After DOD published a preliminary environmental impact statement on proposed live fire exercises in the Confederation of the Northern Marianas, the speaker of the House in Saipan wondered whether the sound of artillery, machine guns and bombs might not upset visitors. Joseph Deleon Guerrero asked, "Is there a way to prove that live fire noise will not affect those tourists visiting Saipan?” Craig Wheldon, executive director of the U.S. Marine Corps Forces Pacific told the Saipan Times that the exercises probably won't be held on the Marianas islands of Tinian and Pagan this year, and invited representatives to DOD's facilities in Hawaii to see how live fire works.
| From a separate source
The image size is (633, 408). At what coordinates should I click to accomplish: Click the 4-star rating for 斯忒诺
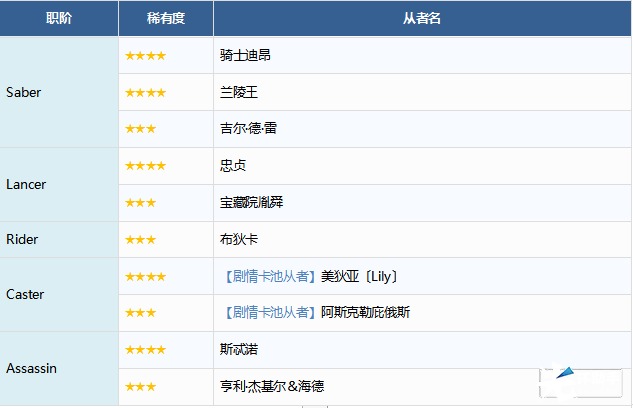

A group called change.orggathered more than one hundred thirteen thousand signatures on an electronic petition to oppose what it described as plans to use Pagan as a bombing range. Weldon replied, "It’s a false characterization to liken the military's use of Pagan to Farallon De Mendenilla, Vieques or Kahoolawe”. In the past, each of those islands in the Marianas, Puerto Rico and Hawaii were used as bombing ranges. Wheldon said the military also responded to local concerns, and moved the training area to the northern, more volcanic part of Pagan. “We have demonstrated in many locations around the world how the Department of Defense is a good steward of the environment”, Wheldon added, “we would be so at Pagan as well."